Exercise task » Copy out the lines below word for word, in the same order.

┌──

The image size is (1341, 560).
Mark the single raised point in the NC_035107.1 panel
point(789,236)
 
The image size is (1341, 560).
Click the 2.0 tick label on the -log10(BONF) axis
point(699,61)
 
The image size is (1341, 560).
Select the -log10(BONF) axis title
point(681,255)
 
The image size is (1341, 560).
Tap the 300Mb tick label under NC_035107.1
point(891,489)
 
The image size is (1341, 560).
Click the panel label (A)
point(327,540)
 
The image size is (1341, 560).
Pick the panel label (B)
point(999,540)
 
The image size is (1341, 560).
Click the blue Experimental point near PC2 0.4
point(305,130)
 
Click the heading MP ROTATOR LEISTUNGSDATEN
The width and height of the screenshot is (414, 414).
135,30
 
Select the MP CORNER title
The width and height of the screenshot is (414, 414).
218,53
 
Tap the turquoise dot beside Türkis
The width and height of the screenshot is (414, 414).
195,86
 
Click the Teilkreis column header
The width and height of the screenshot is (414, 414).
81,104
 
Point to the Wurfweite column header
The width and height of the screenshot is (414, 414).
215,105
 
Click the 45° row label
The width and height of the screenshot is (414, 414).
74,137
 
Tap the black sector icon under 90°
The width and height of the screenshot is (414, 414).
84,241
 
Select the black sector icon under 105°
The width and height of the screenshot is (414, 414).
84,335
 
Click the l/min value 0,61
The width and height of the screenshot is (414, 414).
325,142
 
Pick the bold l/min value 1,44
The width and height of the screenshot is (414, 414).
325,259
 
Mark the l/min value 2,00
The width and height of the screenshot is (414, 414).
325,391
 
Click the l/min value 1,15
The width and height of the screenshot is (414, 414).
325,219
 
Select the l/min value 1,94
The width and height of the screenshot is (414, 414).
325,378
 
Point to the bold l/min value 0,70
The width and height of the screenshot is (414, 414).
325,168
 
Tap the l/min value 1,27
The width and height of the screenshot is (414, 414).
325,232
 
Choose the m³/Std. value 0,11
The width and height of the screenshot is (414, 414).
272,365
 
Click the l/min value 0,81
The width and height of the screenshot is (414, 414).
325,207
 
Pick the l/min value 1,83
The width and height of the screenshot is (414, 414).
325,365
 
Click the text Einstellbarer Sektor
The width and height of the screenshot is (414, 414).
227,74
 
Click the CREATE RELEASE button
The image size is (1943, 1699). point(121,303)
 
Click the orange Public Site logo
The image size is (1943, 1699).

└──

Solution »
The image size is (1341, 560).
Mark the single raised point in the NC_035107.1 panel
point(789,236)
 
The image size is (1341, 560).
Click the 2.0 tick label on the -log10(BONF) axis
point(699,61)
 
The image size is (1341, 560).
Select the -log10(BONF) axis title
point(681,255)
 
The image size is (1341, 560).
Tap the 300Mb tick label under NC_035107.1
point(891,489)
 
The image size is (1341, 560).
Click the panel label (A)
point(327,540)
 
The image size is (1341, 560).
Pick the panel label (B)
point(999,540)
 
The image size is (1341, 560).
Click the blue Experimental point near PC2 0.4
point(305,130)
 
Click the heading MP ROTATOR LEISTUNGSDATEN
The width and height of the screenshot is (414, 414).
135,30
 
Select the MP CORNER title
The width and height of the screenshot is (414, 414).
218,53
 
Tap the turquoise dot beside Türkis
The width and height of the screenshot is (414, 414).
195,86
 
Click the Teilkreis column header
The width and height of the screenshot is (414, 414).
81,104
 
Point to the Wurfweite column header
The width and height of the screenshot is (414, 414).
215,105
 
Click the 45° row label
The width and height of the screenshot is (414, 414).
74,137
 
Tap the black sector icon under 90°
The width and height of the screenshot is (414, 414).
84,241
 
Select the black sector icon under 105°
The width and height of the screenshot is (414, 414).
84,335
 
Click the l/min value 0,61
The width and height of the screenshot is (414, 414).
325,142
 
Pick the bold l/min value 1,44
The width and height of the screenshot is (414, 414).
325,259
 
Mark the l/min value 2,00
The width and height of the screenshot is (414, 414).
325,391
 
Click the l/min value 1,15
The width and height of the screenshot is (414, 414).
325,219
 
Select the l/min value 1,94
The width and height of the screenshot is (414, 414).
325,378
 
Point to the bold l/min value 0,70
The width and height of the screenshot is (414, 414).
325,168
 
Tap the l/min value 1,27
The width and height of the screenshot is (414, 414).
325,232
 
Choose the m³/Std. value 0,11
The width and height of the screenshot is (414, 414).
272,365
 
Click the l/min value 0,81
The width and height of the screenshot is (414, 414).
325,207
 
Pick the l/min value 1,83
The width and height of the screenshot is (414, 414).
325,365
 
Click the text Einstellbarer Sektor
The width and height of the screenshot is (414, 414).
227,74
 
Click the CREATE RELEASE button
The image size is (1943, 1699). point(121,303)
 
Click the orange Public Site logo
The image size is (1943, 1699).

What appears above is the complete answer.